The Ongoing Battle Over Land and Water Use

01-29-16 Update to Federal Court Case

The Ongoing Battle Over Land and Water Use: 

Legal Maneuvering, and the Politics of Social Control

As we go about our day to day lives on the island many of us visibly associated with the SHAKA movement are often asked about “what’s happening ?”. Generally, there seems to be a sense of bewilderment about how something that “we the people” voted for in a general election more than a year ago has not been implemented by the county officials who have taken an oath to uphold the law.

This situation becomes even more confusing when you consider ARTICLE ONE of the Hawaii State Constitution, which definitively states   “All political power of this State is inherent in the people and the responsibility for the exercise thereof rests with the people.  All government is founded on this authority.”  

What has effectively allowed the industry a free pass in continuing to exploit and despoil the natural resources of our island (defined by the State Constitution as held in trust for future generations) is a series of legal and political maneuvers that they believe has placed them beyond the reaches of the law. To the extent that it is confusing, or hard to understand, it has clearly been part of  their objective to make it so.

As documented elsewhere on this site, the political and legal maneuvering probably began before the election, but certainly became visible in the minutes afterwards when both industry and county officials took the position that the expressed will of the people was “legally unenforceable”. They then conspired to file a lawsuit in federal court pretending that their was a dispute between them (with one side, the industry as plaintiff, and the other side, the county officials as the defendants) when, in fact, it was nothing more than a legal maneuver to have the election results invalidated and overturned.

With the complicit support of two federal judges, they succeeded, getting one order on November 17th, 2014 from one federal judge, prohibiting the certification and implementation of the moratorium we voted for, and then continuing on June 30th with an order from the second federal judge making this prohibition final; pending appeal.

On November 30th, the decision by Federal District Court Judge Susan Mollway was appealed to the supervisory authority of the 9th Circuit Court of Appeals based in San Francisco. It is there that lower court decisions from the states of Hawaii, Washington, Oregon, Montana, Nevada, Arizona, and California are reconsidered by a select panel of judges.

The industry’s response to this was to ask the 9th Circuit Court that the appeal not even be reviewed and dismissed altogether, claiming that “we the People” (in this case the will of the majority of the Maui County residence, as represented by the SHAKA movement) had no standing or right to appeal the federal court’s order.

The basis of this seemingly outrageous claim on the industries part was a California case involving an attempt to make gay marriage illegal in that state by citizens group who were successful in passing Proposition 8 calling for a legislative determination that marriage in California be defined legally as being exclusively between a man and a woman.
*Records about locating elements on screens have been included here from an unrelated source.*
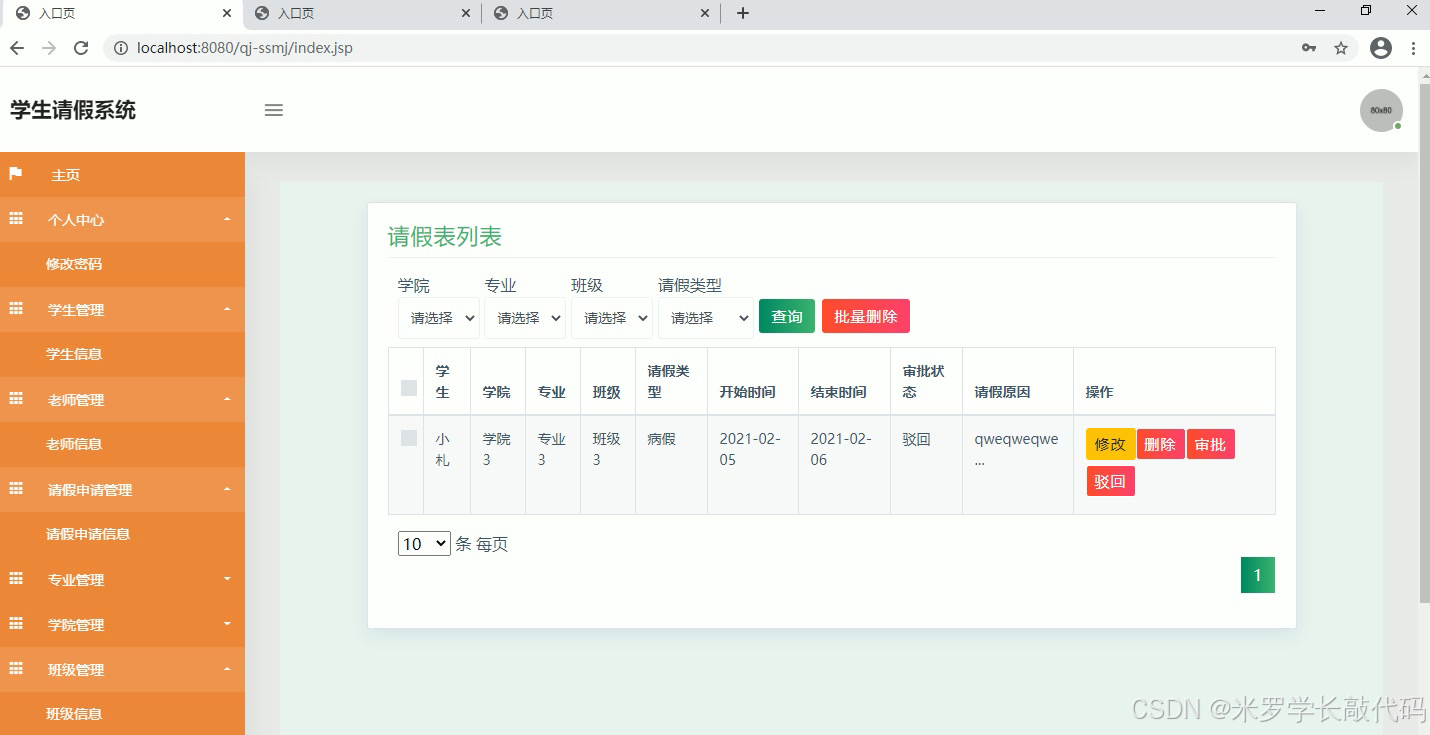Select page 1 in the pagination control
Viewport: 1430px width, 735px height.
[x=1257, y=574]
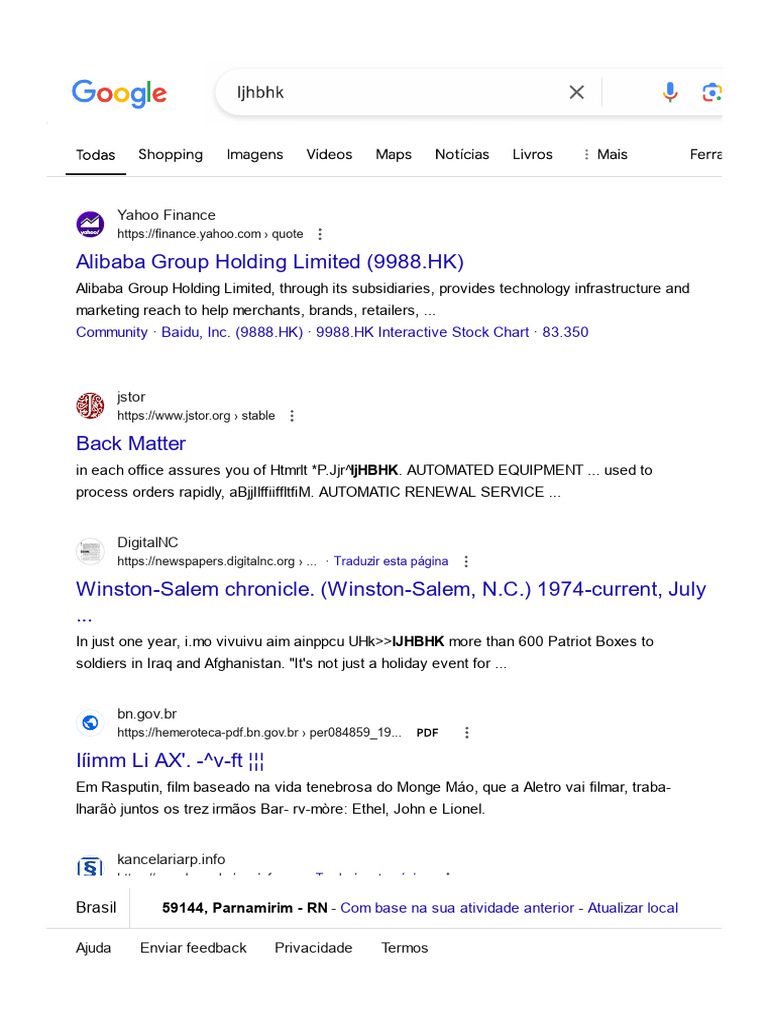This screenshot has height=1024, width=768.
Task: Open Alibaba Group Holding Limited result
Action: [x=270, y=262]
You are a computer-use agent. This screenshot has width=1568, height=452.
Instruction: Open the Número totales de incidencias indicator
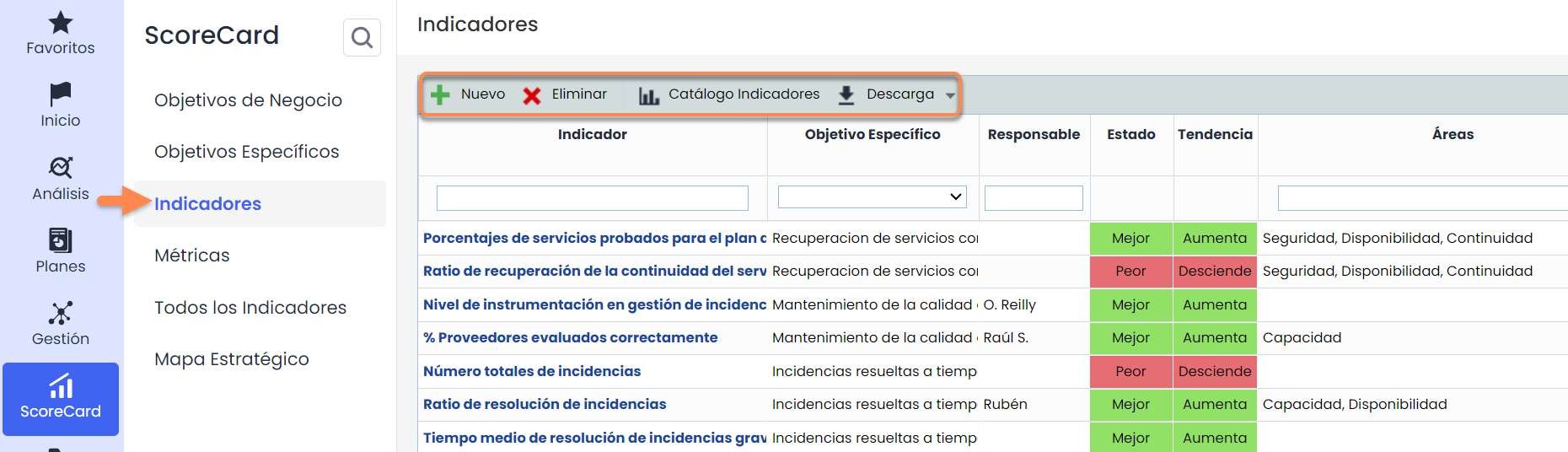pyautogui.click(x=532, y=371)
The Supreme Court of the United States ultimately found that the law violated the United States Constitution itself.

The significant differences between our case and the case cited (Hollingsworth v. Perry) although substantial, did not stop the industry from trying to interpret its meaning as eliminating rights affirmatively granted to us within a democracy, and even more strongly affirmed by the Hawaii State Constitution.
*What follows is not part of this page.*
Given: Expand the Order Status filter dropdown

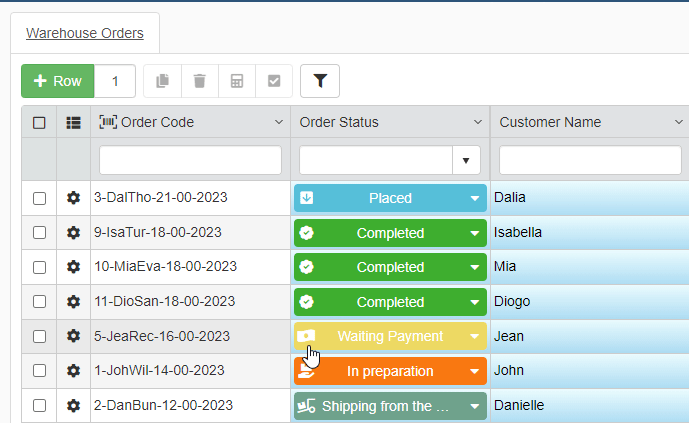Looking at the screenshot, I should [x=466, y=160].
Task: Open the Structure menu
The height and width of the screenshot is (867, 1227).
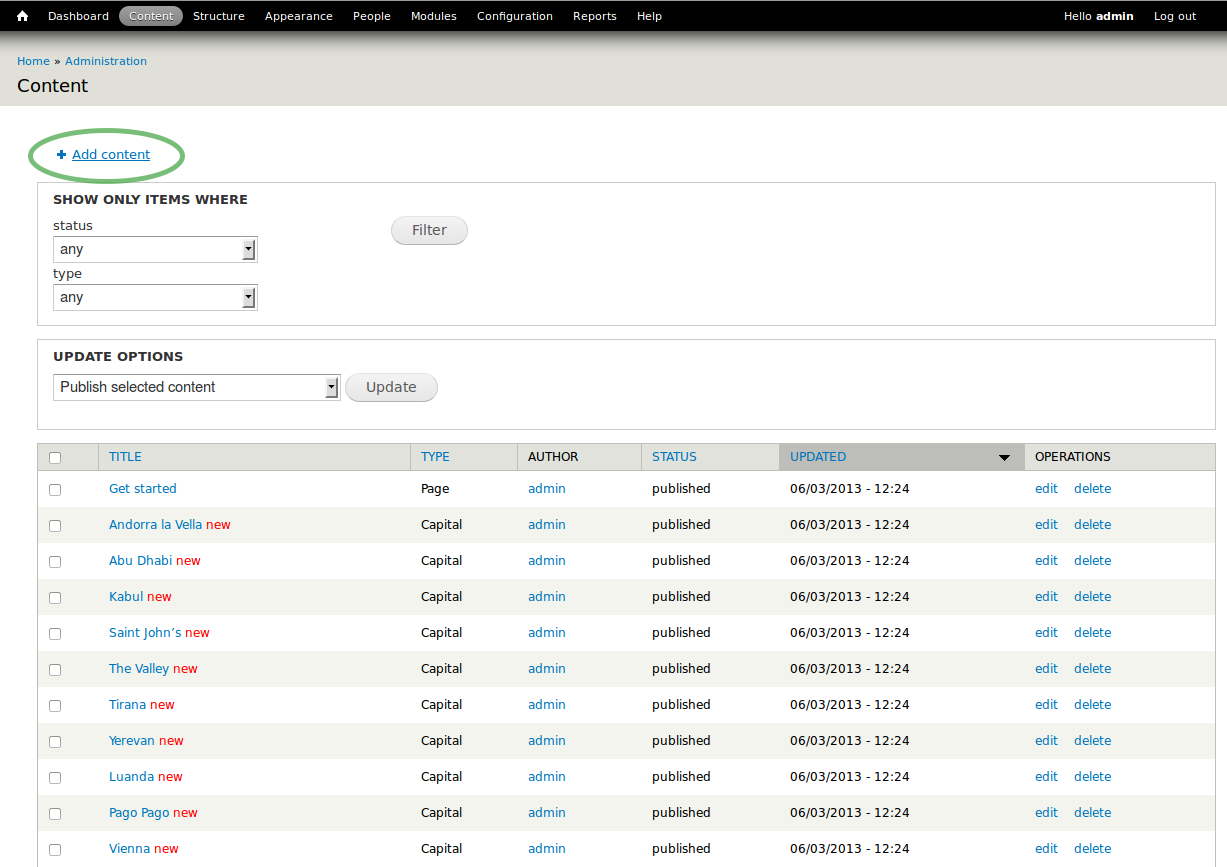Action: point(218,16)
In the Hollingworth case, the California State Government actually passed the citizen’s initiative into law and then defended it in court against legal challenges brought by those opposed to it. It was only when a federal judge ultimately found that the state law violated the United states Constitution, that the State Government stopped defending it. Subsequently, it was determined that the originators of the initiative had no independent standing to appeal the federal court decision as their declared interests were no different than the general interests already unsuccessfully argued by the state..
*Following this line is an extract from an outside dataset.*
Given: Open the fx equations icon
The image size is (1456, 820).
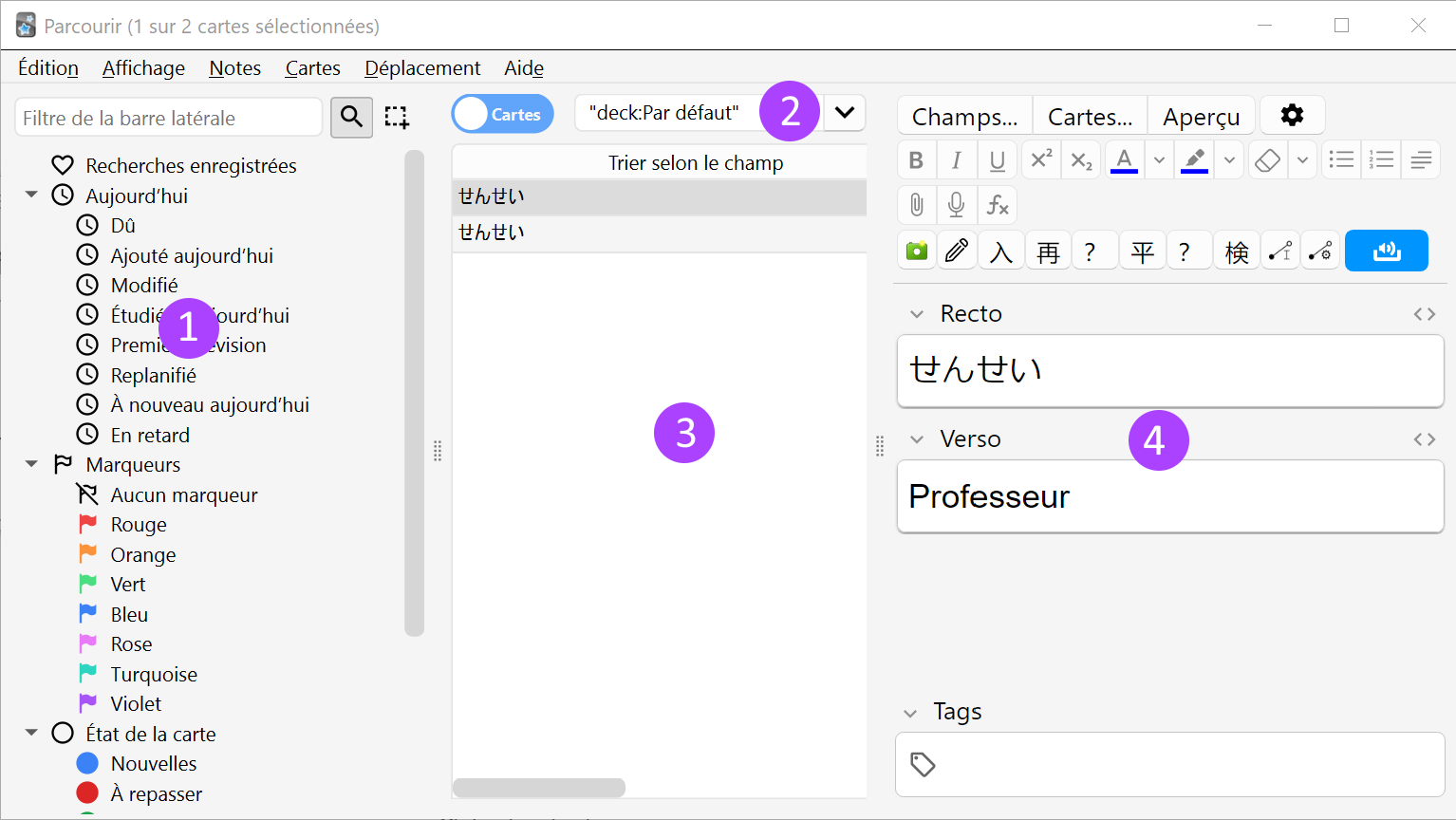Looking at the screenshot, I should coord(998,205).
In responding to the industries motion to dismiss (available here) the SHAKA movement, through our attorneys, declared “the procedural facts of this case are distinguishable from the facts before the Court in Hollingsworth. In this case, Appellants were the first to file a lawsuit in state court seeking to compel the County of Maui to enforce the Ordinance. . . Appellants also filed a motion for preliminary injunction in state court seeking this relief. Appellants had the right to raise these issues in state court under the Hawai`i Constitution, which recognizes that “each person has the right to a clean and healthy environment, and may enforce these rights against any party, public or private, through appropriate legal proceedings.” . . . This case was removed to federal court over Appellants’ objections, and the District Court denied Appellants’ requests to remand the case,  and to abstain from deciding the subsequently filed federal lawsuit that the Chemical Companies.  The District Court then decided the cases on summary judgment without conducting an evidentiary hearing on any disputed issues.”

Following procedures established by the court, SHAKA’s appeal will not proceed until the industry’s motion to dismiss it has been decided. The industry to this date has not even bothered to file a response to the 60 pages of compelling legal arguments filed with the court.